#### Direction
Count the lines in the rows below that contain the string "text", and give only that number.

#### Supplied material
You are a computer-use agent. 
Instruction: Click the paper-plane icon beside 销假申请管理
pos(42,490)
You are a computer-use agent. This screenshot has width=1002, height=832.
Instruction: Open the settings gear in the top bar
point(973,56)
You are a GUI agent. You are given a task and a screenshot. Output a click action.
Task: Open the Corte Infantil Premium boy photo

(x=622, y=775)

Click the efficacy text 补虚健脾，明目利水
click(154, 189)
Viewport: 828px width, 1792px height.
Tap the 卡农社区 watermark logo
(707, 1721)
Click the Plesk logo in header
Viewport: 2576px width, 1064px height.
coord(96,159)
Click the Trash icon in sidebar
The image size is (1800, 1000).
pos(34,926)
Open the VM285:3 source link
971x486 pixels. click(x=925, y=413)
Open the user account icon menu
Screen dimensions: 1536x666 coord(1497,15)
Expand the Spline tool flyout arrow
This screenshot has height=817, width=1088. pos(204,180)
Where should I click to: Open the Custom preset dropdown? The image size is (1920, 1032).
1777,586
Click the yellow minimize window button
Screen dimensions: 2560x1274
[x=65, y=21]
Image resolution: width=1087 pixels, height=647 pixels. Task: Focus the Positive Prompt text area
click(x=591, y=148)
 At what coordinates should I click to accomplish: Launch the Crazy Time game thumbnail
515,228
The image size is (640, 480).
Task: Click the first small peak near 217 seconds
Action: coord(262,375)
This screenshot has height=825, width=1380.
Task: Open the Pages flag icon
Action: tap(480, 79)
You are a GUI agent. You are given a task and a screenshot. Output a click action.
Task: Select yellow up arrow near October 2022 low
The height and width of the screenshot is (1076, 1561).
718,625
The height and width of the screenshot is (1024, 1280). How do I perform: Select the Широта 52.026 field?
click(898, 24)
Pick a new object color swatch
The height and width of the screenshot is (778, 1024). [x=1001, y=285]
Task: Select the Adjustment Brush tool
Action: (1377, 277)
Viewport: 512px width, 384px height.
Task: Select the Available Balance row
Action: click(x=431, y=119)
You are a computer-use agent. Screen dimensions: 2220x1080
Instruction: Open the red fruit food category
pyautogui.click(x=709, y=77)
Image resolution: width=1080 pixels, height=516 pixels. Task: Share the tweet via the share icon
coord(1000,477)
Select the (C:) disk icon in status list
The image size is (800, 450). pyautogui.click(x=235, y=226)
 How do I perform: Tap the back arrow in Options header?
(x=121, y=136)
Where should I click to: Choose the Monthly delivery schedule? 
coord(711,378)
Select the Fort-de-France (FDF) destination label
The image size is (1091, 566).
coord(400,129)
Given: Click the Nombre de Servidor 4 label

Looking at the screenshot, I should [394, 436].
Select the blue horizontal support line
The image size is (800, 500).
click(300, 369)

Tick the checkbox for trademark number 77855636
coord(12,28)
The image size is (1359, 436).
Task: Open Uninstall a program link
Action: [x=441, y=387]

#### Final result
2